Cordilleran Section - 115th Annual Meeting - 2019

Paper No. 14-3
Presentation Time: 2:10 PM

MELT INCLUSION AND CRYSTAL TEXTURAL INSIGHTS INTO THE ASSEMBLY, STORAGE AND LATE-STAGEĀ EVACUATION OF THE BISHOP TUFF MAGMA SYSTEM


FULTON, Anne, Earth Sciences, University of Oregon, Eugene, OR 97403, WALLACE, Paul, Department of Earth Sciences, University of Oregon, 100 Cascade Hall, 1272 University of Oregon, Eugene, OR 97403 and WILSON, Colin J.N., School of Geography, Environment and Earth Sciences, Victoria University of Wellington, PO Box 600, Wellington, 6040, New Zealand

Major insights into how large silicic magma systems are assembled, stored in the crust, and ultimately erupted are derived via information gathered from crystal-scale features like melt inclusion composition and trace element zoning patterns, especially when linked to controls from field studies. Here, for the c. 0.76 Ma Bishop Tuff, California, we have targeted the stratigraphically latest fall unit (F9) to investigate the late-stage dynamics in the deeper regions of the compositionally and thermally zoned magma body. The spatial and temporal connection between the crystal-poorer, more evolved ignimbrite to the east of Long Valley caldera and the crystal-richer, less evolved ignimbrite to the north is still debated. New trace-element and volatile data (supplemented by data from Wallace et al. 1999, JGR 104, 20097; Roberge et al. 2013, CMP 165, 237; Chamberlain et al. 2015, J Pet 56, 605) from quartz-hosted melt inclusions (MIs) show that unit F9 is the condensed fall equivalent of the northern and eastern ignimbrite lobes, incorporating material from a range of levels in the magma chamber.
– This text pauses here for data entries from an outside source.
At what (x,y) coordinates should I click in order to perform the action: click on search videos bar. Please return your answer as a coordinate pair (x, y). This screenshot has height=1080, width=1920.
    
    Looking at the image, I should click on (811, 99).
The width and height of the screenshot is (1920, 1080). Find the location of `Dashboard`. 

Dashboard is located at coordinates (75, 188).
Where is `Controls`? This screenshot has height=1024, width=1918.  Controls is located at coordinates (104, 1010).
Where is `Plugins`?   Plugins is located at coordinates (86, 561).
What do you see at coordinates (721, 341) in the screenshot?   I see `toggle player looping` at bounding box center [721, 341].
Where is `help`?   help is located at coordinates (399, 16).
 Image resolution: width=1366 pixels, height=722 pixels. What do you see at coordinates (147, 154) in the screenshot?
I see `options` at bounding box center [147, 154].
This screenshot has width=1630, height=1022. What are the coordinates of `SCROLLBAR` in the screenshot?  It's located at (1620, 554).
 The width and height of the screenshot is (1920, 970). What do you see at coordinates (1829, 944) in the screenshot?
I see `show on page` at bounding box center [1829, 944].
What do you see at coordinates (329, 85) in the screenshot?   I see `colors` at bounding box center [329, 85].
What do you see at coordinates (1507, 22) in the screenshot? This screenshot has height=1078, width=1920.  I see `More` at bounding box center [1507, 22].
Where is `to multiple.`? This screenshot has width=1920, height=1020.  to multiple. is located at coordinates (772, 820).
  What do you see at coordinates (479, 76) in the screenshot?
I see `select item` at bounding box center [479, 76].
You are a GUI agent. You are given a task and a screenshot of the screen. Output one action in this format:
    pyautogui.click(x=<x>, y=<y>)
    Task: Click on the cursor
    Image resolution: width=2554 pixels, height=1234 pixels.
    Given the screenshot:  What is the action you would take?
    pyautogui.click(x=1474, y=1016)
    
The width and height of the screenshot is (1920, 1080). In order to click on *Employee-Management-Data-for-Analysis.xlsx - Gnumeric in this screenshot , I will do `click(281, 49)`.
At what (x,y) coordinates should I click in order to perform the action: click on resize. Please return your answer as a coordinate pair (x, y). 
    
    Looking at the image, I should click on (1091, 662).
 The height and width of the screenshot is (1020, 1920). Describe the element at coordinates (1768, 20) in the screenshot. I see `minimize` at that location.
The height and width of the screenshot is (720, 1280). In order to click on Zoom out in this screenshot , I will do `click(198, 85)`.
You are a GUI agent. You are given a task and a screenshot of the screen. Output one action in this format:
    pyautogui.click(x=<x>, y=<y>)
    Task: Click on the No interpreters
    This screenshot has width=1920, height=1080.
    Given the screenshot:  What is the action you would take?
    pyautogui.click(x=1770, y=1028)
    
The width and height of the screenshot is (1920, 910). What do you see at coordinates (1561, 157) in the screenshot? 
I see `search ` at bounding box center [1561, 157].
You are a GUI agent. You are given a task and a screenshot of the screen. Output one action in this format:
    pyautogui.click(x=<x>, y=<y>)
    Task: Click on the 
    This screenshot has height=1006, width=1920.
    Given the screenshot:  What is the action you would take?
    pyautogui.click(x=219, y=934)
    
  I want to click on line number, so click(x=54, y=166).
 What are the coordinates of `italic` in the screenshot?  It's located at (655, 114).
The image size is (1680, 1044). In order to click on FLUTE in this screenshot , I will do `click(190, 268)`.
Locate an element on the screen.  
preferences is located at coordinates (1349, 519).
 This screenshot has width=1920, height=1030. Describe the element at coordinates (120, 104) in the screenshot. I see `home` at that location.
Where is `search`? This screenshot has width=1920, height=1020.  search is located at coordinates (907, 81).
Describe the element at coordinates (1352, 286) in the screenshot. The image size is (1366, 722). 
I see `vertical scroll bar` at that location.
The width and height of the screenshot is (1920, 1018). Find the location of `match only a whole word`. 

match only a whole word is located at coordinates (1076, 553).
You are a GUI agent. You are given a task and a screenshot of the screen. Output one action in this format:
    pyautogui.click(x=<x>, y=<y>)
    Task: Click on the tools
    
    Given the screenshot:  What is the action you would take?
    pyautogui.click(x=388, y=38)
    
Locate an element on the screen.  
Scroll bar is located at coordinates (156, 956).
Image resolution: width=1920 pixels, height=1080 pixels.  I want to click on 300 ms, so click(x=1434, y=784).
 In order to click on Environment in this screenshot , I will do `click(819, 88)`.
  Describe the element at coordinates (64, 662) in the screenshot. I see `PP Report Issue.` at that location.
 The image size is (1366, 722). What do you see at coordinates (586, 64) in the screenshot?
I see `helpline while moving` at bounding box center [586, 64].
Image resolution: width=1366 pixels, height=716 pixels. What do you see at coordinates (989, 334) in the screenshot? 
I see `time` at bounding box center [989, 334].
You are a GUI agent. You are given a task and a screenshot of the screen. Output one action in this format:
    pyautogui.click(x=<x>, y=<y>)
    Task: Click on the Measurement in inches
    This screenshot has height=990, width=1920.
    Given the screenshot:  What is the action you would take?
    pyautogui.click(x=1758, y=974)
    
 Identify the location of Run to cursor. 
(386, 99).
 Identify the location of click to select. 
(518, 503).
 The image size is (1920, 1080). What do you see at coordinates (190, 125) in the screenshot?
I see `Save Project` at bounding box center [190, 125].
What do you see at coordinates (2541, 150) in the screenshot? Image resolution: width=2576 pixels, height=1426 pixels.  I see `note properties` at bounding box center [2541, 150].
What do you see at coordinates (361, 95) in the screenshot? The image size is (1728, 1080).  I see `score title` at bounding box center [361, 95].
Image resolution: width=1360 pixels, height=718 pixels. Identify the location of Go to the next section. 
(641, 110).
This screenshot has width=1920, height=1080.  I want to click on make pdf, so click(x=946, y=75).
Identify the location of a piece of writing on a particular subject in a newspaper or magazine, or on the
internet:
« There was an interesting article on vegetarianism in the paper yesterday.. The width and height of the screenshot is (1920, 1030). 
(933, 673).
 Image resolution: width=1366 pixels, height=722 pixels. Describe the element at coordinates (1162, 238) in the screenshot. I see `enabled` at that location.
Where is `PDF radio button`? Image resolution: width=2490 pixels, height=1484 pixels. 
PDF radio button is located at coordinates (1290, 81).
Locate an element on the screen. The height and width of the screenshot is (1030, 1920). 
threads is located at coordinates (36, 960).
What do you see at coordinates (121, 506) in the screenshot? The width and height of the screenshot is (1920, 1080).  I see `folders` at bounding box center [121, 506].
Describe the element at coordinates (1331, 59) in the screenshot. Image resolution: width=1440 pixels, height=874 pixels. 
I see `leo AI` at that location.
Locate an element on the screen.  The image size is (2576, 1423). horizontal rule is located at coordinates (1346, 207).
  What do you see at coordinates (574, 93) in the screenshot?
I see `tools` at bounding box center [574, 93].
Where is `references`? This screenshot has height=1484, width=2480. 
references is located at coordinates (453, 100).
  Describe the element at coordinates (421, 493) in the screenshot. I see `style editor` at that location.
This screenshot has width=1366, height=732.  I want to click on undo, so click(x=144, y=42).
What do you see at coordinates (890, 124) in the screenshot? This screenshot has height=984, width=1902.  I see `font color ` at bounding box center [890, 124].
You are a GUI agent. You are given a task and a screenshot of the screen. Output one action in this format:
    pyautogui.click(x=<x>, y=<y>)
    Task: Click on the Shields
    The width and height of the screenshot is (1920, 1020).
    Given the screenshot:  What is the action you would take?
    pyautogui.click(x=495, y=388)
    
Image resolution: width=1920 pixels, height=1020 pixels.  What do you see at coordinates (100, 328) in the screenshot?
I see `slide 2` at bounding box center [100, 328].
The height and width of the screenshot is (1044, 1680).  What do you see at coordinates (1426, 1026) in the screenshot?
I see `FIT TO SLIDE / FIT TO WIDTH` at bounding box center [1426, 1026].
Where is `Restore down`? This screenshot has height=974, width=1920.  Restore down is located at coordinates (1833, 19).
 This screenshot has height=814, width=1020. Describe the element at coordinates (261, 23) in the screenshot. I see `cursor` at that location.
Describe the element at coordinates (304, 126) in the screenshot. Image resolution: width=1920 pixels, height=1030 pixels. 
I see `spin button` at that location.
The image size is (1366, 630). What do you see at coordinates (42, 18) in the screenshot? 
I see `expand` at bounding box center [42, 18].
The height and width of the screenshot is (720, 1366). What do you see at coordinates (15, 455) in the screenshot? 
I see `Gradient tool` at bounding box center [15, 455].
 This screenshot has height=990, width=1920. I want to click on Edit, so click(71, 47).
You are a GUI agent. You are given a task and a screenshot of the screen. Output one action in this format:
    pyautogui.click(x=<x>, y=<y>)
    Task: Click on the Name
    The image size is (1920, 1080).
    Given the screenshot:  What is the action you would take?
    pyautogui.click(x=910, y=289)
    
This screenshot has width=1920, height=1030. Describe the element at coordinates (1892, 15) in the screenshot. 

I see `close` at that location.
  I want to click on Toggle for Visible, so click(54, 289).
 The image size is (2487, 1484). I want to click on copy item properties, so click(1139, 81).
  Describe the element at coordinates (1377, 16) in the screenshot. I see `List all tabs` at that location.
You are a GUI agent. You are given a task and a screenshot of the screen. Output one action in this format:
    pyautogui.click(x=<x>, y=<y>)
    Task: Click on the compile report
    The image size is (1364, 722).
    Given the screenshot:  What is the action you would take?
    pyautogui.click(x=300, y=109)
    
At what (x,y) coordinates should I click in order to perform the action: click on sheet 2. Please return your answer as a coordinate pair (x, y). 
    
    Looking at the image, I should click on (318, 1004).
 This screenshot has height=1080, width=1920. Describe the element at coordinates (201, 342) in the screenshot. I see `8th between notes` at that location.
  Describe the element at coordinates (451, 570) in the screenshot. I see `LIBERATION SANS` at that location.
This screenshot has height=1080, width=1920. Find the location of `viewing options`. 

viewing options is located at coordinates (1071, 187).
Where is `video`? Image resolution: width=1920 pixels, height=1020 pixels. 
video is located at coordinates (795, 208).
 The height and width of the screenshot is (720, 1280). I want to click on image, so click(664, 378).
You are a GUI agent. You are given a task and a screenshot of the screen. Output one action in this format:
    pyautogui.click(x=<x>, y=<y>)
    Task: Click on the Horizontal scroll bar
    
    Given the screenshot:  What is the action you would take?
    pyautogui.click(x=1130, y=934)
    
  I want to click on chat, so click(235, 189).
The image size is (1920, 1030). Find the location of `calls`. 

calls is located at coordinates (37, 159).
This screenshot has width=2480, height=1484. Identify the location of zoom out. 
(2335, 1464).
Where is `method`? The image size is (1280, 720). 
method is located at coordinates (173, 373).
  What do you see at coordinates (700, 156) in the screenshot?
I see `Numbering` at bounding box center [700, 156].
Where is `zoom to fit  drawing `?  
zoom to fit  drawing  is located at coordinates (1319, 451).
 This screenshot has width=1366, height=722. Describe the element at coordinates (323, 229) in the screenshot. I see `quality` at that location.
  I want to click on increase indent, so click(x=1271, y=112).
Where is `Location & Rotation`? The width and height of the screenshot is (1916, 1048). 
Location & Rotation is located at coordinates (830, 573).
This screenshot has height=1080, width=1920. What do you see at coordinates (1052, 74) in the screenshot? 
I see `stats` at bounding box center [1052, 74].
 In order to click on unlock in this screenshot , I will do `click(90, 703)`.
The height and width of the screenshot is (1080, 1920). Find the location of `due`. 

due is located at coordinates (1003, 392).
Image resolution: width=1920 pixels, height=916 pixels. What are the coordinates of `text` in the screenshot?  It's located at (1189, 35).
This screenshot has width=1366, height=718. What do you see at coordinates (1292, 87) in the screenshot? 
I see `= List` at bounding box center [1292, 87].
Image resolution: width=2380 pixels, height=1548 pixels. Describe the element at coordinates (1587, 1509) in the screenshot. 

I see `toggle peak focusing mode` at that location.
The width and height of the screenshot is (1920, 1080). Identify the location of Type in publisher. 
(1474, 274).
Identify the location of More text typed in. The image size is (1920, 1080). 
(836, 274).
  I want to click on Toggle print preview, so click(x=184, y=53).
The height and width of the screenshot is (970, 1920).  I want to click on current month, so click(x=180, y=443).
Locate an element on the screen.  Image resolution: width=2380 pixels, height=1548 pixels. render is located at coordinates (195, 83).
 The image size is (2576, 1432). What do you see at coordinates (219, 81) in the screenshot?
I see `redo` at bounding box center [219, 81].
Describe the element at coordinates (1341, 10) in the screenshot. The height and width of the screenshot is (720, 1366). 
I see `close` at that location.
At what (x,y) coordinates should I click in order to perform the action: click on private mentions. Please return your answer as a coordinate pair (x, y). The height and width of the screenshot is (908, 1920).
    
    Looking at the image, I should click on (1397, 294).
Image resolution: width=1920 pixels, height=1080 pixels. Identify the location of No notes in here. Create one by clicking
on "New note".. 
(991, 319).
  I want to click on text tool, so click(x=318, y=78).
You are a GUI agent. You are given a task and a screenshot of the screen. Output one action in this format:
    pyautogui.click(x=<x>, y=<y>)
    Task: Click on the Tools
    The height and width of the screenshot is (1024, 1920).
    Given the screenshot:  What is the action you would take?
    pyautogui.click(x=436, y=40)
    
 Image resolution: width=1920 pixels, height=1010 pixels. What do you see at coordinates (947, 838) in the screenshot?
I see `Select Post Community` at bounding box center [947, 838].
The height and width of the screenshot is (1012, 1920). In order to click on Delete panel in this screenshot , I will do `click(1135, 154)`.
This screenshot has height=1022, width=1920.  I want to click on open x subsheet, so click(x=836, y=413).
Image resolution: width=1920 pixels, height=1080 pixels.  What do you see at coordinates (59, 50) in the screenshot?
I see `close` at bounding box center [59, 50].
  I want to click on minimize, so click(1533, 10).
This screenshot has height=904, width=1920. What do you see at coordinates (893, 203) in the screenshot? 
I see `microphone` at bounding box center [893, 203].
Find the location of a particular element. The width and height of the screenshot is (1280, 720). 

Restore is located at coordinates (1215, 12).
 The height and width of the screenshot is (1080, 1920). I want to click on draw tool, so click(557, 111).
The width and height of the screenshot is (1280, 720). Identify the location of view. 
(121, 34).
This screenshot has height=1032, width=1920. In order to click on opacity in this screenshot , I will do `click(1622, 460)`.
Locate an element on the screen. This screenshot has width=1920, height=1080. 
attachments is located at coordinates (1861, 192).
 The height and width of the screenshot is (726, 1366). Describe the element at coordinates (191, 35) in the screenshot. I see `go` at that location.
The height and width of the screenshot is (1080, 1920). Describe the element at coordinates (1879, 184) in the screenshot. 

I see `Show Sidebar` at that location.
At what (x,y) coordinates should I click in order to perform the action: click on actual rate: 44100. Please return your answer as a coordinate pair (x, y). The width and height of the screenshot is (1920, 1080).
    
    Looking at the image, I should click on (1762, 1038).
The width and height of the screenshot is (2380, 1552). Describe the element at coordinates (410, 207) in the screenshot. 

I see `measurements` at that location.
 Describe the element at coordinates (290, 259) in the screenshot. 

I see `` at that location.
This result confirms that these major ignimbrite packages, once considered as sequential, were erupted coevally during the later stages of the eruption. The compositions of some F9 matrix glasses and MIs have been affected by late-stage mixing with less evolved melts that link to the source of mixed-composition swirly and dacite pumices present in several Bishop Tuff units. To test these relationships, we present new volatile data from MIs in unit F9, as well as recalculated water values for MIs from previously published work (Wallace et al. 1999; Roberge et al. 2013; Myers et al. 2019, JVGR 369, 95) that may have been affected by post-entrapment diffusive H exchange, to estimate pressures/depths of entrapment during the interactions with the less-evolved inputs. In addition, diffusion chronometry using Ti in quartz and Ba in sanidine from F9 samples is used to provide estimates of the timing of these mixing events. These and future studies will continue to elucidate the complex processes at work in the formation and evacuation of supervolcanic-scale magma bodies in the upper crust.